1960年代にタイムスリップした、下町の商店街
『ジャーナリスト』のコーナーでは、『東京下町の情緒100景』を紹介している。現在は40景まできた。
浅草、柴又のような観光地は外している。葛飾区内を中心とした下町の情感ある、素朴で地味な姿を紹介してきた。商店はコマーシャルになりやすい、という先入観から、店舗に特徴があっても取り上げなかった。むしろ、排除してきた。
昨年の初夏のことだった。学友たちと京成立石駅裏にある、安い酒場で呑むことに決めた。かれらは待ち合わせ時間よりも早くやってきて、町を散策していたのだ。
「東京にも、こういう町がまだ残っていたんだな」
と異口同音に驚嘆していた。
それからやみつきになって、学友は折々にやってくる。
荒川の四つ木から、立石、青砥、高砂へと、斜めに北上する道路がある。両側には、古い商店が切れ間なくならぶ。延べ10キロはあるだろう。
戦後のいち時期は、東京下町の商店街で随一といわれた。栄枯盛衰で、いまや時代の流れに遅れてきた。閉った店も多い。
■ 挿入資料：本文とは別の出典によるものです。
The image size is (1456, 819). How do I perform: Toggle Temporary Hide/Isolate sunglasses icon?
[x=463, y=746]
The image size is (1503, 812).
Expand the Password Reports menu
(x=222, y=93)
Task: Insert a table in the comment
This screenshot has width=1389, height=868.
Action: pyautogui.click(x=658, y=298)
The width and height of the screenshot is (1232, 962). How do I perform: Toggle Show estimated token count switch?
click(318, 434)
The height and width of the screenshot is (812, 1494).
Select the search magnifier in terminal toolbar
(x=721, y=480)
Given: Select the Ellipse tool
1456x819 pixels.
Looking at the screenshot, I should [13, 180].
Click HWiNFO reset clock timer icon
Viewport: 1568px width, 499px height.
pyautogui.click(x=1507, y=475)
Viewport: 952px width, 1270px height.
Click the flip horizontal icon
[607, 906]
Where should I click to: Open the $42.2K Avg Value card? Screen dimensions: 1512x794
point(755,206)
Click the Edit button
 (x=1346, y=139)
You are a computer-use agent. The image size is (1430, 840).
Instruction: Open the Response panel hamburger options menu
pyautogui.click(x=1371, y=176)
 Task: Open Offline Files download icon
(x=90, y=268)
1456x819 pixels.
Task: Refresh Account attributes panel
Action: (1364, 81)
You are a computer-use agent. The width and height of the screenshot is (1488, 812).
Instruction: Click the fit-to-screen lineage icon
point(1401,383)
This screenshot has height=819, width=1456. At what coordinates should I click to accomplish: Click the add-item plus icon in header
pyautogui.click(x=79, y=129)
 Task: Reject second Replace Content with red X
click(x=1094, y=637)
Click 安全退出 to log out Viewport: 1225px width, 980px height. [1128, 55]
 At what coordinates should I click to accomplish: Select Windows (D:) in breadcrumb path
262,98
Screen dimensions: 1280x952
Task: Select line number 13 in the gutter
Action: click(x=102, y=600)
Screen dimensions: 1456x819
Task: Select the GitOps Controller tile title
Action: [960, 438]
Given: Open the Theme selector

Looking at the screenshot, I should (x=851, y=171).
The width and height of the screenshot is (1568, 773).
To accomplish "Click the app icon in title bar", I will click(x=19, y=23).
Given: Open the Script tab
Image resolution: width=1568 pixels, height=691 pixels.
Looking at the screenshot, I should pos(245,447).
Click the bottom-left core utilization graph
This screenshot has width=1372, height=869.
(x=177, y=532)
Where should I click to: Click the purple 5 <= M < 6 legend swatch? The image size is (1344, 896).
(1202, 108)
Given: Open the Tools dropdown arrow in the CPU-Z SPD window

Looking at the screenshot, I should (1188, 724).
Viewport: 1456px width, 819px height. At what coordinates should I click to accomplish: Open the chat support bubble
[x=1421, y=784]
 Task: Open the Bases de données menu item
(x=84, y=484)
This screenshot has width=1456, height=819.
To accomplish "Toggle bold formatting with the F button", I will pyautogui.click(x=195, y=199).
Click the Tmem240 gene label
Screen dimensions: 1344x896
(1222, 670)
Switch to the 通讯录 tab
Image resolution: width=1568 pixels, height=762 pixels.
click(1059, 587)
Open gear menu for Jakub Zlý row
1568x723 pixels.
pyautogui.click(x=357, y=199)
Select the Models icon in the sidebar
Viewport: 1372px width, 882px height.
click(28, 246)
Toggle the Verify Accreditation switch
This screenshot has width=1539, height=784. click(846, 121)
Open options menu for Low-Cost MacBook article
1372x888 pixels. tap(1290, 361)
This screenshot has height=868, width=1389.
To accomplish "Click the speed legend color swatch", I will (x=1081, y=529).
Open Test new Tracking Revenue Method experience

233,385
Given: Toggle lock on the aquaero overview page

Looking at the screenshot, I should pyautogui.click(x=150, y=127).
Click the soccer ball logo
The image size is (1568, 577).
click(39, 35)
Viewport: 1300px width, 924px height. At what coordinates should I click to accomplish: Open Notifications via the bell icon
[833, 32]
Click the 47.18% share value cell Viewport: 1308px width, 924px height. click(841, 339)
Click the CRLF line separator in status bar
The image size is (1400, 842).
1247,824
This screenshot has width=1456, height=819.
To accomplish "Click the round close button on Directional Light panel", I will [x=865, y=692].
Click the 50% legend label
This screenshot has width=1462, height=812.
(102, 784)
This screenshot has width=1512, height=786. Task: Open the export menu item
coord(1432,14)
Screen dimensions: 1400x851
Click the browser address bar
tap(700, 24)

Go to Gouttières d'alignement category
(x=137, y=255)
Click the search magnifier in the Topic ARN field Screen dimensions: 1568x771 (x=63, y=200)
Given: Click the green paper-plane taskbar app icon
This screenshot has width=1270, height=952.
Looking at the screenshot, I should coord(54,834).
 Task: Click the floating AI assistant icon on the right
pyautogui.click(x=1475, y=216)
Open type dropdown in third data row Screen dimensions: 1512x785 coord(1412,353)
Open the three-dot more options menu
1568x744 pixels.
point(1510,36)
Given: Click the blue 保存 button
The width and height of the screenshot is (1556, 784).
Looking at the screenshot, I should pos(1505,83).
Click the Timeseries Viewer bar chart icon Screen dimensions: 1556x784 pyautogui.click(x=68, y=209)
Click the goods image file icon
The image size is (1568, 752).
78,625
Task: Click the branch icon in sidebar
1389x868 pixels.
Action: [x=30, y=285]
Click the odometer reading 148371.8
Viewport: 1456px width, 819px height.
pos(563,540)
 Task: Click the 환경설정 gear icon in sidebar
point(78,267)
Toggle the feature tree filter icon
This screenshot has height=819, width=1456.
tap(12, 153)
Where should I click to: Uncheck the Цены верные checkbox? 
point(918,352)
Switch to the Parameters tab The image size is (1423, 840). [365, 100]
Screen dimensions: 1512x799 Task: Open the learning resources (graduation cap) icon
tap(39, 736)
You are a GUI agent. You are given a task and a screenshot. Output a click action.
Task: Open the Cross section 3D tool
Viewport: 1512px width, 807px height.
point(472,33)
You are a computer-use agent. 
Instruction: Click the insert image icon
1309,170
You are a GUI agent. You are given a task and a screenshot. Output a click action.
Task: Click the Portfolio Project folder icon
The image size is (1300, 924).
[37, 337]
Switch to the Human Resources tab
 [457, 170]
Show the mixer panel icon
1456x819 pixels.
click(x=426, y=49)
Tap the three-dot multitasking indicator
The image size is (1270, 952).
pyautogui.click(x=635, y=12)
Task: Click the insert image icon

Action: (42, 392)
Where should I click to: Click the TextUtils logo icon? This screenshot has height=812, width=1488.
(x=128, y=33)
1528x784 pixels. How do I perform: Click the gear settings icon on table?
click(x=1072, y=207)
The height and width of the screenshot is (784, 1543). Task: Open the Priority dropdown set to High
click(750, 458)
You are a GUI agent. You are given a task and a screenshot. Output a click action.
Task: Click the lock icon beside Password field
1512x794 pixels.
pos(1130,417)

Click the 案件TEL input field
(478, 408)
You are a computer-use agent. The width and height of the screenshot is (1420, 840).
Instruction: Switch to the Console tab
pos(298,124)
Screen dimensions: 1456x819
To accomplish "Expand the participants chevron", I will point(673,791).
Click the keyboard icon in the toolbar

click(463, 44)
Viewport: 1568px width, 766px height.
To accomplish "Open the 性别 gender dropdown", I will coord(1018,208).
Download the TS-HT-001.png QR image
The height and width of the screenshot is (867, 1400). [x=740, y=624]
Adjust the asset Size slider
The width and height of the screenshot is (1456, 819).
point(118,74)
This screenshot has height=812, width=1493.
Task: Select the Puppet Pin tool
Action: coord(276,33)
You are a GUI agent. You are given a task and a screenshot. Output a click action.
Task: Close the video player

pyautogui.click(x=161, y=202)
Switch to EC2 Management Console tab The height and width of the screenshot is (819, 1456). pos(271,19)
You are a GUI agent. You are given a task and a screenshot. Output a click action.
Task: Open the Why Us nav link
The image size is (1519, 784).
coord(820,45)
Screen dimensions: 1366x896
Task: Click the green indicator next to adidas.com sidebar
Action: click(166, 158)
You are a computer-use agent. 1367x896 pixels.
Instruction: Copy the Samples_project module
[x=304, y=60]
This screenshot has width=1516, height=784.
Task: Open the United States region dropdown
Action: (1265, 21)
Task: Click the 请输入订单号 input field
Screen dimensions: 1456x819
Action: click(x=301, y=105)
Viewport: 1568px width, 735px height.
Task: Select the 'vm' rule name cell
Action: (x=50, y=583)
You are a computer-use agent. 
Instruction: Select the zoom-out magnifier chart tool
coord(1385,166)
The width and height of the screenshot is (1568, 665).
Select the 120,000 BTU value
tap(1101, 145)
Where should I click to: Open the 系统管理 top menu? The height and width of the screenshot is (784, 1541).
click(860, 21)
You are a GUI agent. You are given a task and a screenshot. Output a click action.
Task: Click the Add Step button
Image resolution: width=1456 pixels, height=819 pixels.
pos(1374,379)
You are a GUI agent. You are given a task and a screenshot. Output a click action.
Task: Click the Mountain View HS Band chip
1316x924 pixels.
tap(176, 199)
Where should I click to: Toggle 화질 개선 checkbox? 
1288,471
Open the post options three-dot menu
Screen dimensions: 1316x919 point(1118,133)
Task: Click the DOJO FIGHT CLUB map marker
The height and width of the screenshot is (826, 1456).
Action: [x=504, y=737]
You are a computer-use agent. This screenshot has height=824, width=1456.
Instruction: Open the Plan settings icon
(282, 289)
しかし、駅周辺ではことのほか繁盛する店が目立つ。住民たちは行列を作って、できたて、揚げたての食材を待つ。店構え、売り方も、商品のあつらえ方も、昭和40年代の面影を残す。
「ひとから言われて、自分のすむ町を見直す」
カメラを持って2、3キロ四方を歩いてみた。被写体として商店をみると、別の面が浮かんできた。そこには下町の情緒、人情の原点があった。戦後史のにおいが残るような店もある。
手作りの店がことのほか多いのにも気づいた。この界隈では、夫婦して町工場や商店街で働く人が多い。『出来合いのもの』を買う度合いが高くなる。それらが発達し、伝統の味として残っているようだ。
バス通りから仲見世に入る、角の店が煎餅屋(37番目で紹介)だ。手焼き煎餅のいい匂いがいつも漂う。ここからはじまった。
「おばさん、写真を撮らせて」
「いいよ」
職人はアップで撮りたいので、技能をもつ店ではすべて一言、承諾を得てから、シャッターを押した。
買物客と職人と客との間で、親しみのある口調の下町の情感が漂う会話がある。それらをエッセイ風に書き込みながら、ビジュアルに紹介することに決めた。